Start Information given

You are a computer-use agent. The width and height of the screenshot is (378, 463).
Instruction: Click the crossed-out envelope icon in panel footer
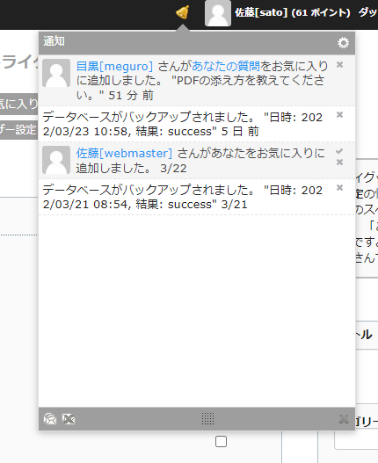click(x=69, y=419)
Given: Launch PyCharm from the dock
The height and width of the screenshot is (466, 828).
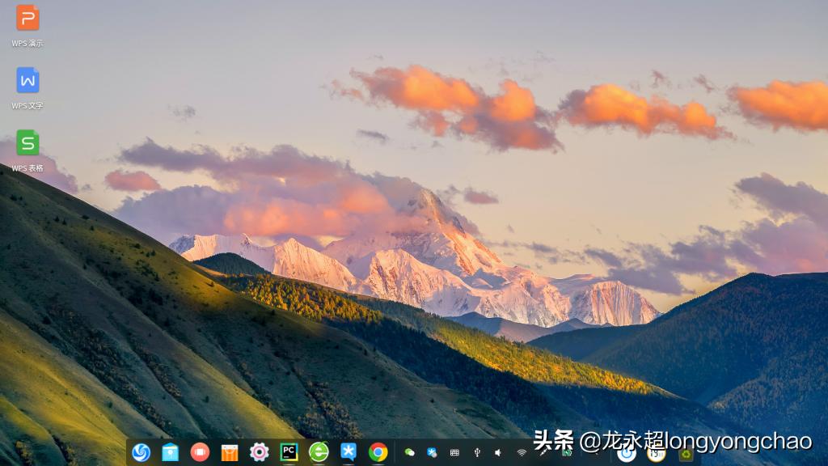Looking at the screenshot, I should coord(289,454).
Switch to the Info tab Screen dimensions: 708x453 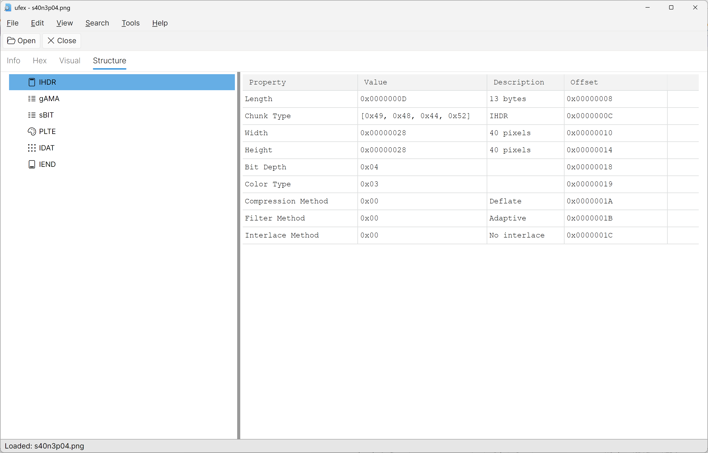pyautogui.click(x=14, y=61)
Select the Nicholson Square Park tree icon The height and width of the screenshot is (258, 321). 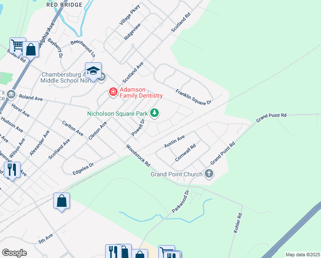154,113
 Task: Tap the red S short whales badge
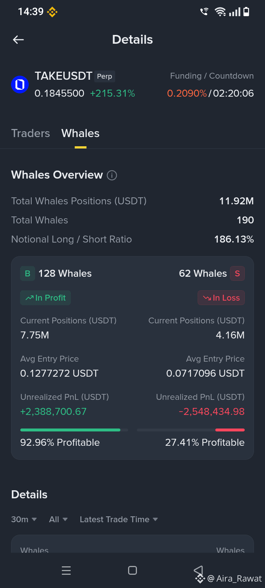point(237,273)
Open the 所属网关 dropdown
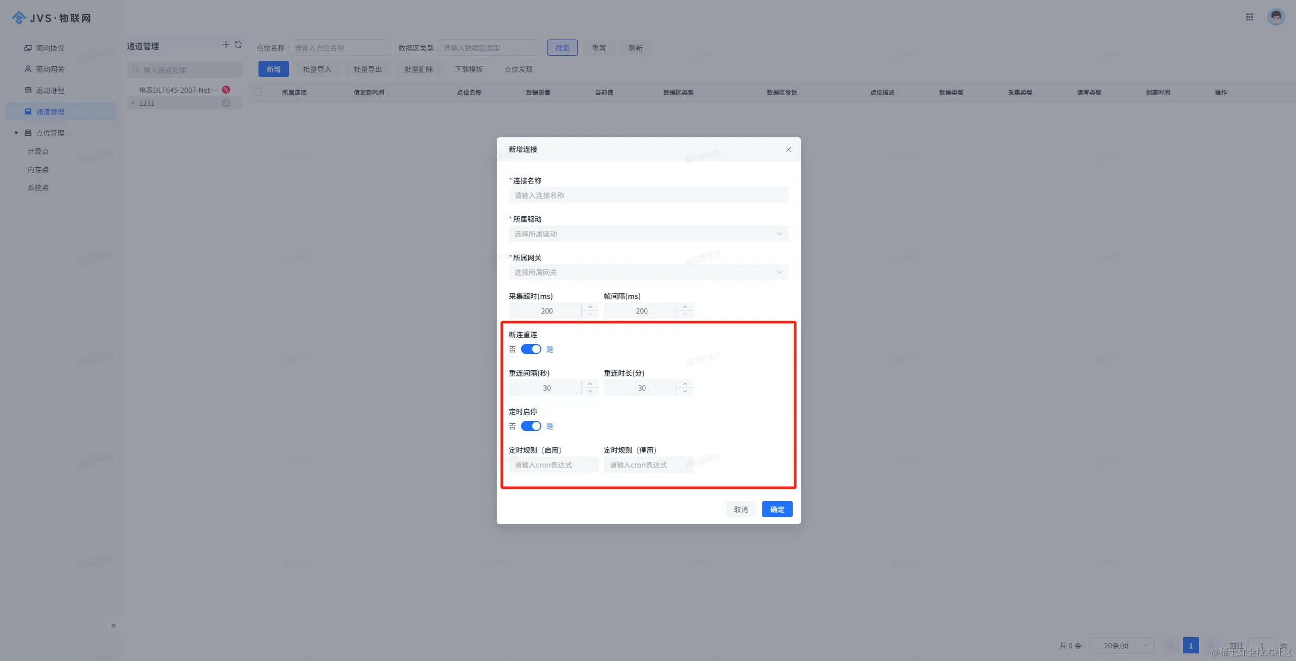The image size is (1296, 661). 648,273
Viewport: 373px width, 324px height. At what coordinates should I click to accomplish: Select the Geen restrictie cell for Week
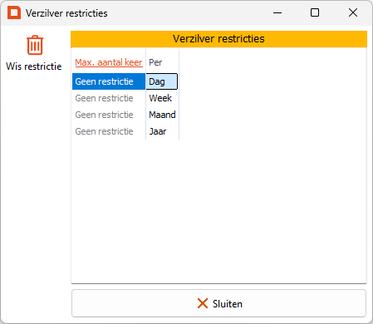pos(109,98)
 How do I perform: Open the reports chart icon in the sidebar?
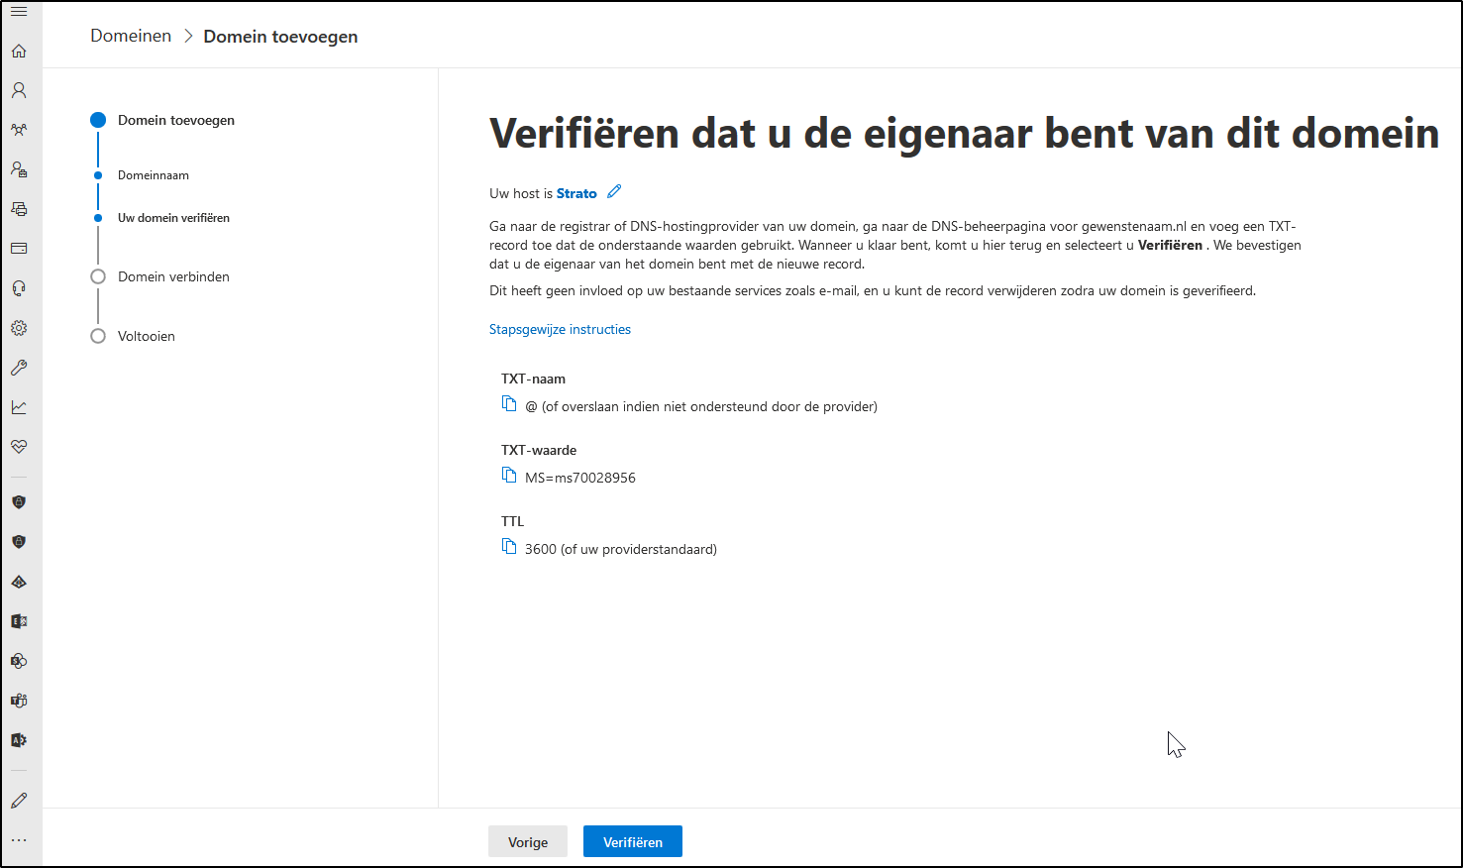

End Information given

Problem details: Rewrite the records from the line with "Task: Tap the red S short whales badge" through the end, replacing "dropdown" with "menu" and keeping everything else unchanged. Leave the pictures out of your answer.

Solution for this exercise:
 Task: Tap the red S short whales badge
point(237,273)
Open the 所属网关 menu
The image size is (1296, 661). 648,273
Viewport: 373px width, 324px height. At what coordinates should I click to accomplish: Select the Geen restrictie cell for Week
pos(109,98)
 How do I perform: Open the reports chart icon in the sidebar?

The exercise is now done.